Today I discovered two good blogs published by the Detroit News: Living in the D, a five-person blog on life in the city, and Going Home, which offers an in-depth and personal look at the east side neighborhood near City Airport.
Discounting, for now, their journalistic value, what I most wonder is this -- why did I only learn of them today? I'm an informed, internet savvy consumer of Detroit media. Not only do I read the News and the Free Press online every day, I read everything else listed at right, including several local blogs and the Detroit Yes forums. Yet I didn't learn of either until I read this thoughtful story in the Columbia Journalism Review about the blurring of reporting and advocacy on Going Home. Note to the Detroit News: If reading the Columbia Journalism Review is what it takes for your target audience to find your blogs, your media strategy has failed.

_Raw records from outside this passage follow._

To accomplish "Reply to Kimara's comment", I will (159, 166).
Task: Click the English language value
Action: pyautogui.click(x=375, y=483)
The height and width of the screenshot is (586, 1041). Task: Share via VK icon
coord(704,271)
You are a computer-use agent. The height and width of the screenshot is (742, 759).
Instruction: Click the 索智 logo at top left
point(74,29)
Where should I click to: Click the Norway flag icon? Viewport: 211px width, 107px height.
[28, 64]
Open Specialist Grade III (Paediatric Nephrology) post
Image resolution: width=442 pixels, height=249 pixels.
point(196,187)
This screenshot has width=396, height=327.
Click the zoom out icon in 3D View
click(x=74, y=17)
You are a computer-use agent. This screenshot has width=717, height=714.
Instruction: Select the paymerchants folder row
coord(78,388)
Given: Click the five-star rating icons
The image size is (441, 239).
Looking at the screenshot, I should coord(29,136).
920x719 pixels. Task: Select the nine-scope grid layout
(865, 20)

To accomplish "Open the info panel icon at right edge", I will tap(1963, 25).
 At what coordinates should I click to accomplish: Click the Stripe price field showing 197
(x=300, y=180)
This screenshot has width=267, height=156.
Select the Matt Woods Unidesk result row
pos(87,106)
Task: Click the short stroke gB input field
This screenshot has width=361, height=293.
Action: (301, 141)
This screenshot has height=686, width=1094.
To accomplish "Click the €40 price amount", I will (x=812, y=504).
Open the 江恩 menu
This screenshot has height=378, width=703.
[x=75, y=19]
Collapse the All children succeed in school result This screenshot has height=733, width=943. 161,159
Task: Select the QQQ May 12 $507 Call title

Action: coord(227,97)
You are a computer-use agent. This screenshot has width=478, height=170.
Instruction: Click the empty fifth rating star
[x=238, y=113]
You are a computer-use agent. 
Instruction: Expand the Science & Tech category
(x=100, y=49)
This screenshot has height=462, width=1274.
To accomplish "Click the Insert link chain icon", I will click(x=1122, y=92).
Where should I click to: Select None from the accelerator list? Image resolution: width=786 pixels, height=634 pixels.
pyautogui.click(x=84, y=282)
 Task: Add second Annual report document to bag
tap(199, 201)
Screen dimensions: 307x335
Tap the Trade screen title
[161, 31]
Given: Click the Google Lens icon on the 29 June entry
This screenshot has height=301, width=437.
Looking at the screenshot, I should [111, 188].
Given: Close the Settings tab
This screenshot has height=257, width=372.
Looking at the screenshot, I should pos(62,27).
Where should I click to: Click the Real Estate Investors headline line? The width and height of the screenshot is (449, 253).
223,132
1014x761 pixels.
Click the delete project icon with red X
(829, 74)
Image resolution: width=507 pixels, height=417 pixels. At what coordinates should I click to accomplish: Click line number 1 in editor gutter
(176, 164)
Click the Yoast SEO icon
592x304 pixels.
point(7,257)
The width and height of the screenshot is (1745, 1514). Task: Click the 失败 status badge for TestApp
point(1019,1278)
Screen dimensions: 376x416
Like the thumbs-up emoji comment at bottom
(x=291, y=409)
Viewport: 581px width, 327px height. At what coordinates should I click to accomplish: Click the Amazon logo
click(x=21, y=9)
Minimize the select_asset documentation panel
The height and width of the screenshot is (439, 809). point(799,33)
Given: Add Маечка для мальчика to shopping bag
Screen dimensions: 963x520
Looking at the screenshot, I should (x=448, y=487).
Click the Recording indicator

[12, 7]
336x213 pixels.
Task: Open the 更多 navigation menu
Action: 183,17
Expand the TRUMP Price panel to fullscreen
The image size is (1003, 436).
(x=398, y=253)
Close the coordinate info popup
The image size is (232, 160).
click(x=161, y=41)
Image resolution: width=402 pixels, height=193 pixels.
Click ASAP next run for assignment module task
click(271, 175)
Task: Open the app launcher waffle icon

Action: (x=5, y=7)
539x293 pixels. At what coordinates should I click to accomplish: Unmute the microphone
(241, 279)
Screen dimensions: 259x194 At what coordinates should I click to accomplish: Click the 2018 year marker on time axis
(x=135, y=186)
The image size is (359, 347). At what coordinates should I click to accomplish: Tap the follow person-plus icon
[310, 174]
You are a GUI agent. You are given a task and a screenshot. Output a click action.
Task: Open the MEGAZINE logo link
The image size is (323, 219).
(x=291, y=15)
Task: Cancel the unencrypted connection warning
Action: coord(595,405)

The problem, I suspect, lies less with a lack of promotion than with fundamentally poor design. The News's website is a cluttered, unworkable mess. It boasts more than seventy blogs, but they do not have their own sub-domains and are impossible to search or navigate. It's hard to imagine a more confusing set up. I admire the News for trying (the Detriot News Labs blog suggests its effort is nothing if not sincere), but to my eyes it is so far failing in its online endeavors.
This is a subject I promise to return to. Expect more media criticism come January when I'm home from abroad.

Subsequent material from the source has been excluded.